_WORK TASK_
Make an exact copy of the lines below.
________________________
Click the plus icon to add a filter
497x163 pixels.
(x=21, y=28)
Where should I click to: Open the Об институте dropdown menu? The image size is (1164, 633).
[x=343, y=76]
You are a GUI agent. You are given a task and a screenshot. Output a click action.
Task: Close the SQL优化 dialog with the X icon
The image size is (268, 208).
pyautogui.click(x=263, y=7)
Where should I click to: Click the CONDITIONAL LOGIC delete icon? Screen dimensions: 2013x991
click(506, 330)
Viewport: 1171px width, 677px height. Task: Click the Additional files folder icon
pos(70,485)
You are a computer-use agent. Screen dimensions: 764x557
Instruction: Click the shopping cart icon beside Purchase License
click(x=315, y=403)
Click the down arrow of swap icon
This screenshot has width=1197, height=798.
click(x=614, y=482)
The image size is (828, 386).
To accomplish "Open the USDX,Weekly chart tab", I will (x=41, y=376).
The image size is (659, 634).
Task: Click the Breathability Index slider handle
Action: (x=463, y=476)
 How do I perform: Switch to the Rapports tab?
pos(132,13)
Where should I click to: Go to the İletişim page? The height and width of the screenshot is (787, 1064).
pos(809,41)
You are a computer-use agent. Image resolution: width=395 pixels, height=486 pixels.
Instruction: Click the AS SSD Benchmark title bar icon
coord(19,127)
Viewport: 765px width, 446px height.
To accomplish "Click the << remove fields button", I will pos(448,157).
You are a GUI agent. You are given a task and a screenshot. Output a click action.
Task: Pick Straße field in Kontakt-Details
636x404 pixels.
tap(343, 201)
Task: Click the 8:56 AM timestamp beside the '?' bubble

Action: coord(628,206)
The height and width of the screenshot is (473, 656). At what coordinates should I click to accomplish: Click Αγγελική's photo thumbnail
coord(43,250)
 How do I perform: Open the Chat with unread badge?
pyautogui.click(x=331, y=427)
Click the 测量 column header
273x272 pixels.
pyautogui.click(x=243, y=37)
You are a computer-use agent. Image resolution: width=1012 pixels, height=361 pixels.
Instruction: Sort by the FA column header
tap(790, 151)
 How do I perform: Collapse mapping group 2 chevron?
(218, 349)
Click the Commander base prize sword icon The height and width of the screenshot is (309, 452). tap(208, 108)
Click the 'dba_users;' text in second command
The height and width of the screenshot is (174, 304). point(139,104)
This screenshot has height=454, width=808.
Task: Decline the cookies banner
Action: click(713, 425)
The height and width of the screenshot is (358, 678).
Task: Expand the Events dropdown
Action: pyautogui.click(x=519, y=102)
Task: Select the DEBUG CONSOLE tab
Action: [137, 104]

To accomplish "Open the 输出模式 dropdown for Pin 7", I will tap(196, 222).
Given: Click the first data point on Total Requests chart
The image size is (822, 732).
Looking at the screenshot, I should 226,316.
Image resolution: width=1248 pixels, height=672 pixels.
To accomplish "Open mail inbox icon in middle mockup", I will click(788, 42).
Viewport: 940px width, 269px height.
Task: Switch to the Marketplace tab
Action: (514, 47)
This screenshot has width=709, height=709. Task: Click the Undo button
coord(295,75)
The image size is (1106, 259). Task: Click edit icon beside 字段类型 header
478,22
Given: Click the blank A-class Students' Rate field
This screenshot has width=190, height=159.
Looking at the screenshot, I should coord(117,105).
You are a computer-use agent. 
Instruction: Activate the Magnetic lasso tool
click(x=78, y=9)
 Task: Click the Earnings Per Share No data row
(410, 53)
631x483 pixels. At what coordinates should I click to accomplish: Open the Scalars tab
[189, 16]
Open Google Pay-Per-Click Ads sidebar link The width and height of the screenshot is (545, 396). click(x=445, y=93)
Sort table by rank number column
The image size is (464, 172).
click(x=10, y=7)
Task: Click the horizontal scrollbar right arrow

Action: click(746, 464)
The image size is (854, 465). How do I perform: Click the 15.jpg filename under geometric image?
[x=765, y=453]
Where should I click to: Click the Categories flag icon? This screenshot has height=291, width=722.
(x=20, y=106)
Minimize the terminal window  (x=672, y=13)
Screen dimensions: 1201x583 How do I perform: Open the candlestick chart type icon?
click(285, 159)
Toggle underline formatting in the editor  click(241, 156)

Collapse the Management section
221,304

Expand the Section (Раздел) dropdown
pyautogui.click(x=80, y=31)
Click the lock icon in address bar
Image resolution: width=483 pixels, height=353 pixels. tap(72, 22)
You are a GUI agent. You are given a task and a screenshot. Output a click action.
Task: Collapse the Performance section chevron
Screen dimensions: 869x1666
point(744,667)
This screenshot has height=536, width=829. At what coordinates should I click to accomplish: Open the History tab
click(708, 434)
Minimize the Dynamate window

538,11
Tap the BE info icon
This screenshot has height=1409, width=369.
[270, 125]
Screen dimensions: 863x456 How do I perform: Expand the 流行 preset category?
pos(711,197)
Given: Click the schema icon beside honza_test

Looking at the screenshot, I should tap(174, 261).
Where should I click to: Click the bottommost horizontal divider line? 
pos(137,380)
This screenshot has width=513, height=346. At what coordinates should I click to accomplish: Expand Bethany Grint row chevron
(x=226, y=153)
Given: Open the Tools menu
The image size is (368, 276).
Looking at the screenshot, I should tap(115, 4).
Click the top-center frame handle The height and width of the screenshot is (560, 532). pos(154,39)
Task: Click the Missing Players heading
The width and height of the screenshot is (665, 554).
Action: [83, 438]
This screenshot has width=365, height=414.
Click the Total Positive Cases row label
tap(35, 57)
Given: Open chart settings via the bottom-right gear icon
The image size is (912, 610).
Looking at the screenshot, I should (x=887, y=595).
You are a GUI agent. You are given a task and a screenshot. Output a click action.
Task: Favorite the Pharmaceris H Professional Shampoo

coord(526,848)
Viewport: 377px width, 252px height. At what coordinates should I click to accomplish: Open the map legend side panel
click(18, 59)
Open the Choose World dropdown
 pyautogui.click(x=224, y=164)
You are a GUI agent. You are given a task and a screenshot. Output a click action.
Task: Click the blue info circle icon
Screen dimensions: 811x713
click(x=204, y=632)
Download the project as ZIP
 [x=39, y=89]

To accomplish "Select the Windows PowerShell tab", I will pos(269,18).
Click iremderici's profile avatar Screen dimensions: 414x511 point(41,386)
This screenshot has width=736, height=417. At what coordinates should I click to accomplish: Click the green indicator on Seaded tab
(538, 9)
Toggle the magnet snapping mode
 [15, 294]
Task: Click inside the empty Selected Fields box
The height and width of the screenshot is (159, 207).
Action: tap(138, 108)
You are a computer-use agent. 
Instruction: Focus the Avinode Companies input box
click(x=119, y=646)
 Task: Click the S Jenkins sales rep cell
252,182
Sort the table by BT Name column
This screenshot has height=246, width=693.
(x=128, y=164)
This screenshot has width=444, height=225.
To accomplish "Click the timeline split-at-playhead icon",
________________________
_SOLUTION TO THIS TASK_
Click the plus icon to add a filter
497x163 pixels.
(x=21, y=28)
Where should I click to: Open the Об институте dropdown menu? The image size is (1164, 633).
[x=343, y=76]
You are a GUI agent. You are given a task and a screenshot. Output a click action.
Task: Close the SQL优化 dialog with the X icon
The image size is (268, 208).
pyautogui.click(x=263, y=7)
Where should I click to: Click the CONDITIONAL LOGIC delete icon? Screen dimensions: 2013x991
click(506, 330)
Viewport: 1171px width, 677px height. Task: Click the Additional files folder icon
pos(70,485)
You are a computer-use agent. Screen dimensions: 764x557
Instruction: Click the shopping cart icon beside Purchase License
click(x=315, y=403)
Click the down arrow of swap icon
This screenshot has width=1197, height=798.
click(x=614, y=482)
The image size is (828, 386).
To accomplish "Open the USDX,Weekly chart tab", I will (x=41, y=376).
The image size is (659, 634).
Task: Click the Breathability Index slider handle
Action: (x=463, y=476)
 How do I perform: Switch to the Rapports tab?
pos(132,13)
Where should I click to: Go to the İletişim page? The height and width of the screenshot is (787, 1064).
pos(809,41)
You are a computer-use agent. Image resolution: width=395 pixels, height=486 pixels.
Instruction: Click the AS SSD Benchmark title bar icon
coord(19,127)
Viewport: 765px width, 446px height.
To accomplish "Click the << remove fields button", I will pos(448,157).
You are a GUI agent. You are given a task and a screenshot. Output a click action.
Task: Pick Straße field in Kontakt-Details
636x404 pixels.
tap(343, 201)
Task: Click the 8:56 AM timestamp beside the '?' bubble

Action: coord(628,206)
The height and width of the screenshot is (473, 656). At what coordinates should I click to accomplish: Click Αγγελική's photo thumbnail
coord(43,250)
 How do I perform: Open the Chat with unread badge?
pyautogui.click(x=331, y=427)
Click the 测量 column header
273x272 pixels.
pyautogui.click(x=243, y=37)
You are a computer-use agent. Image resolution: width=1012 pixels, height=361 pixels.
Instruction: Sort by the FA column header
tap(790, 151)
 How do I perform: Collapse mapping group 2 chevron?
(218, 349)
Click the Commander base prize sword icon The height and width of the screenshot is (309, 452). tap(208, 108)
Click the 'dba_users;' text in second command
The height and width of the screenshot is (174, 304). point(139,104)
This screenshot has height=454, width=808.
Task: Decline the cookies banner
Action: click(713, 425)
The height and width of the screenshot is (358, 678).
Task: Expand the Events dropdown
Action: pyautogui.click(x=519, y=102)
Task: Select the DEBUG CONSOLE tab
Action: [137, 104]

To accomplish "Open the 输出模式 dropdown for Pin 7", I will tap(196, 222).
Given: Click the first data point on Total Requests chart
The image size is (822, 732).
Looking at the screenshot, I should 226,316.
Image resolution: width=1248 pixels, height=672 pixels.
To accomplish "Open mail inbox icon in middle mockup", I will click(788, 42).
Viewport: 940px width, 269px height.
Task: Switch to the Marketplace tab
Action: (514, 47)
This screenshot has width=709, height=709. Task: Click the Undo button
coord(295,75)
The image size is (1106, 259). Task: Click edit icon beside 字段类型 header
478,22
Given: Click the blank A-class Students' Rate field
This screenshot has width=190, height=159.
Looking at the screenshot, I should coord(117,105).
You are a computer-use agent. 
Instruction: Activate the Magnetic lasso tool
click(x=78, y=9)
 Task: Click the Earnings Per Share No data row
(410, 53)
631x483 pixels. At what coordinates should I click to accomplish: Open the Scalars tab
[189, 16]
Open Google Pay-Per-Click Ads sidebar link The width and height of the screenshot is (545, 396). click(x=445, y=93)
Sort table by rank number column
The image size is (464, 172).
click(x=10, y=7)
Task: Click the horizontal scrollbar right arrow

Action: click(746, 464)
The image size is (854, 465). How do I perform: Click the 15.jpg filename under geometric image?
[x=765, y=453]
Where should I click to: Click the Categories flag icon? This screenshot has height=291, width=722.
(x=20, y=106)
Minimize the terminal window  (x=672, y=13)
Screen dimensions: 1201x583 How do I perform: Open the candlestick chart type icon?
click(285, 159)
Toggle underline formatting in the editor  click(241, 156)

Collapse the Management section
221,304

Expand the Section (Раздел) dropdown
pyautogui.click(x=80, y=31)
Click the lock icon in address bar
Image resolution: width=483 pixels, height=353 pixels. tap(72, 22)
You are a GUI agent. You are given a task and a screenshot. Output a click action.
Task: Collapse the Performance section chevron
Screen dimensions: 869x1666
point(744,667)
This screenshot has height=536, width=829. At what coordinates should I click to accomplish: Open the History tab
click(708, 434)
Minimize the Dynamate window

538,11
Tap the BE info icon
This screenshot has height=1409, width=369.
[270, 125]
Screen dimensions: 863x456 How do I perform: Expand the 流行 preset category?
pos(711,197)
Given: Click the schema icon beside honza_test

Looking at the screenshot, I should tap(174, 261).
Where should I click to: Click the bottommost horizontal divider line? 
pos(137,380)
This screenshot has width=513, height=346. At what coordinates should I click to accomplish: Expand Bethany Grint row chevron
(x=226, y=153)
Given: Open the Tools menu
The image size is (368, 276).
Looking at the screenshot, I should tap(115, 4).
Click the top-center frame handle The height and width of the screenshot is (560, 532). pos(154,39)
Task: Click the Missing Players heading
The width and height of the screenshot is (665, 554).
Action: [83, 438]
This screenshot has width=365, height=414.
Click the Total Positive Cases row label
tap(35, 57)
Given: Open chart settings via the bottom-right gear icon
The image size is (912, 610).
Looking at the screenshot, I should (x=887, y=595).
You are a GUI agent. You are given a task and a screenshot. Output a click action.
Task: Favorite the Pharmaceris H Professional Shampoo

coord(526,848)
Viewport: 377px width, 252px height. At what coordinates should I click to accomplish: Open the map legend side panel
click(18, 59)
Open the Choose World dropdown
 pyautogui.click(x=224, y=164)
You are a GUI agent. You are given a task and a screenshot. Output a click action.
Task: Click the blue info circle icon
Screen dimensions: 811x713
click(x=204, y=632)
Download the project as ZIP
 [x=39, y=89]

To accomplish "Select the Windows PowerShell tab", I will pos(269,18).
Click iremderici's profile avatar Screen dimensions: 414x511 point(41,386)
This screenshot has width=736, height=417. At what coordinates should I click to accomplish: Click the green indicator on Seaded tab
(538, 9)
Toggle the magnet snapping mode
 [15, 294]
Task: Click inside the empty Selected Fields box
The height and width of the screenshot is (159, 207).
Action: tap(138, 108)
You are a computer-use agent. 
Instruction: Focus the Avinode Companies input box
click(x=119, y=646)
 Task: Click the S Jenkins sales rep cell
252,182
Sort the table by BT Name column
This screenshot has height=246, width=693.
(x=128, y=164)
This screenshot has width=444, height=225.
To accomplish "Click the timeline split-at-playhead icon",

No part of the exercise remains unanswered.